**WHAT TO DO**
Copy out the items from the line containing "You are a computer-use agent. The" down to the line containing "The height and", both included, with every line kept word for word.
-------- RECORDS SHOWN --------
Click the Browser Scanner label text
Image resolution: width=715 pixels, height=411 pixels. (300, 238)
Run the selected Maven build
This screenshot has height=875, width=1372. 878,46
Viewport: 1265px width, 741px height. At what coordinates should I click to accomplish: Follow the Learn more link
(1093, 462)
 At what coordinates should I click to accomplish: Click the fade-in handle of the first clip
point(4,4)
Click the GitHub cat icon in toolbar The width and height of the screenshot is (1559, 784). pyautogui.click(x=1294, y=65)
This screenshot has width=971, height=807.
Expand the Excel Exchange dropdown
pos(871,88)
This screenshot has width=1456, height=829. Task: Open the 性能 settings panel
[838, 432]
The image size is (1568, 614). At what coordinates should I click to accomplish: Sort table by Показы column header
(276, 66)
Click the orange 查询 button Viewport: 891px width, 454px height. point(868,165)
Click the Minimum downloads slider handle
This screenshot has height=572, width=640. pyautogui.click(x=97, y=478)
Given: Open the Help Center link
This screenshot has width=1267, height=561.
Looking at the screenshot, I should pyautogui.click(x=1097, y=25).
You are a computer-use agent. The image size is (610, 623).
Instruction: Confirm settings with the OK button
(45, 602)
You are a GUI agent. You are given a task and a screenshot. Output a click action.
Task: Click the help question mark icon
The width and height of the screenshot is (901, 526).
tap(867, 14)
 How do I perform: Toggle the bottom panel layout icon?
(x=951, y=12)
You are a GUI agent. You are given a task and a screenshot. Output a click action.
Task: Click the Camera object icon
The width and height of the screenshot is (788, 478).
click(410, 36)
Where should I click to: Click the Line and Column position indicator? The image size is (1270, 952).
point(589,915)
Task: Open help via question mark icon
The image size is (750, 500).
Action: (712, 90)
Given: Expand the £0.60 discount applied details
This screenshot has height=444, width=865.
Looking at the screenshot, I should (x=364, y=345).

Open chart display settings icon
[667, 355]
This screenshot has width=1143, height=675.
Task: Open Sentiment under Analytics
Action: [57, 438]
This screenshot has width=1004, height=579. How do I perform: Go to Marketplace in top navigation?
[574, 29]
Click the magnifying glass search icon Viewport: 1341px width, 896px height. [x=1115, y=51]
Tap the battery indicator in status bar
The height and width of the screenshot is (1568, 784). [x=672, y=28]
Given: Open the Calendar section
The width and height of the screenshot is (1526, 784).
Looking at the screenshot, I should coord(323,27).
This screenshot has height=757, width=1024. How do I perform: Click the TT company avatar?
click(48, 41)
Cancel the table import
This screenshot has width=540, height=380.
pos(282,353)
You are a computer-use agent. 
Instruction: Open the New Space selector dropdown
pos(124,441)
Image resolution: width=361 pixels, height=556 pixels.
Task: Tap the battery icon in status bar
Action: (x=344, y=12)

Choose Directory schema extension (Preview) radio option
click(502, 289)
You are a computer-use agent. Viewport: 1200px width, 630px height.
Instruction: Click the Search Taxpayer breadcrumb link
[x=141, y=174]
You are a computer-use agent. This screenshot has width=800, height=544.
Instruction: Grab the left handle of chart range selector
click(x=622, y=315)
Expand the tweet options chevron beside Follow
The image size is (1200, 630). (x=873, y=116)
--------
**CORRECT ANSWER**
You are a computer-use agent. The image size is (610, 623).
Instruction: Confirm settings with the OK button
(45, 602)
You are a GUI agent. You are given a task and a screenshot. Output a click action.
Task: Click the help question mark icon
The width and height of the screenshot is (901, 526).
tap(867, 14)
 How do I perform: Toggle the bottom panel layout icon?
(x=951, y=12)
You are a GUI agent. You are given a task and a screenshot. Output a click action.
Task: Click the Camera object icon
The width and height of the screenshot is (788, 478).
click(410, 36)
Where should I click to: Click the Line and Column position indicator? The image size is (1270, 952).
point(589,915)
Task: Open help via question mark icon
The image size is (750, 500).
Action: (712, 90)
Given: Expand the £0.60 discount applied details
This screenshot has height=444, width=865.
Looking at the screenshot, I should (x=364, y=345).

Open chart display settings icon
[667, 355]
This screenshot has width=1143, height=675.
Task: Open Sentiment under Analytics
Action: [57, 438]
This screenshot has width=1004, height=579. How do I perform: Go to Marketplace in top navigation?
[574, 29]
Click the magnifying glass search icon Viewport: 1341px width, 896px height. [x=1115, y=51]
Tap the battery indicator in status bar
The height and width of the screenshot is (1568, 784). [x=672, y=28]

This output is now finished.